By DAVID GREEN
The Morenci Area EMS is faring better than ever in keeping its budget in line, reported coordinator Larry Weeks, but that doesn’t leave much money for ambulance replacement.
The EMS board is proposing a 10 percent increase in the assessment, with the additional cash placed in a fund for a new ambulance.
“We’ve done fairly well this year,” Weeks said. “We’re continuing to cut costs and use money wisely, but we cannot save enough to buy an ambulance.”
The 2003 primary ambulance has traveled 91,000 miles and the backup unit—a 1997 vehicle—has 153,000 miles of use. The 2003 model will paid off in January 2013.
Ambulance services typically use a unit for five years as the primary vehicle, then another five years as the secondary one. In areas with lower milage, such as Morenci’s situation, a vehicle may be used for 15 years. Weeks figures Morenci’s backup unit will reach 15 years before it is retire.
A 10 percent increase would cost Morenci residents and those from Seneca and Medina townships an additional $8.25 a year and $5.50 for apartment buildings and duplexes. The increase would bring in about $15,000 annually for ambulance replacement. A new vehicle costs from $120,000 to $150,000.
The increase for Morenci residents could be softened if council votes to pay off the sewer project bond early. That would reduce the tax bill by $120.

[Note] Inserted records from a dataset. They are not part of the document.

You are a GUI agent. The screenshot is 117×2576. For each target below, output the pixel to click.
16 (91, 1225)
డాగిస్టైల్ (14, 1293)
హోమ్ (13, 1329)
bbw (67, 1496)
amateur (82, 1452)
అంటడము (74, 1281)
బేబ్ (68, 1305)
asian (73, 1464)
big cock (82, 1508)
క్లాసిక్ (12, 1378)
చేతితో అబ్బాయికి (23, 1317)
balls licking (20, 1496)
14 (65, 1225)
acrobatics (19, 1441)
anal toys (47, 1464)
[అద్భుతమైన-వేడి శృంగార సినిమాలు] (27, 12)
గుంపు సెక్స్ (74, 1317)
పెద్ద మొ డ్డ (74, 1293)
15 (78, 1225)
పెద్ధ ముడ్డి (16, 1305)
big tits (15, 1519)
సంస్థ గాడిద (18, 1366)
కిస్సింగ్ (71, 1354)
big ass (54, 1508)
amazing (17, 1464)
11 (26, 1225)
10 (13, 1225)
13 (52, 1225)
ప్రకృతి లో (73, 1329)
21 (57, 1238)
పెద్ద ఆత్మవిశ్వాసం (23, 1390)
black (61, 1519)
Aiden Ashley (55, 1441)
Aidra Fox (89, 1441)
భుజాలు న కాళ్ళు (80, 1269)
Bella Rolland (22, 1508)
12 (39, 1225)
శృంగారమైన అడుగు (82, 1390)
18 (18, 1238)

Weeks said there’s still confusion about how the ambulance service is funded. About half of the revenue comes from assessments and the other half from billing for services, either to insurance companies or directly to the user of the service.
“The special assessment only assures that the service is available,” he said, and is far short of covering the costs.
That’s why residents are billed when an ambulance is called. The cost typically varies between $500 and $1,200, depending on the service given.
Many communities fund the ambulance service through a millage that covers the majority of costs. Morenci’s system places less of the cost on taxpayers and more on the user.
Although Weeks is proud of how he and staff members have found ways to cut costs—this is the first budget year when borrowing wasn’t needed—he has concerns about finances due to the economy.
“Revenues are anticipated to decline due to high levels of unemployment and reduced health insurance benefits to so many people,” he said.
He will begin exploring grant possibilities to cover the cost of a new ambulance, but failing that, an increase in the assessment is the only option.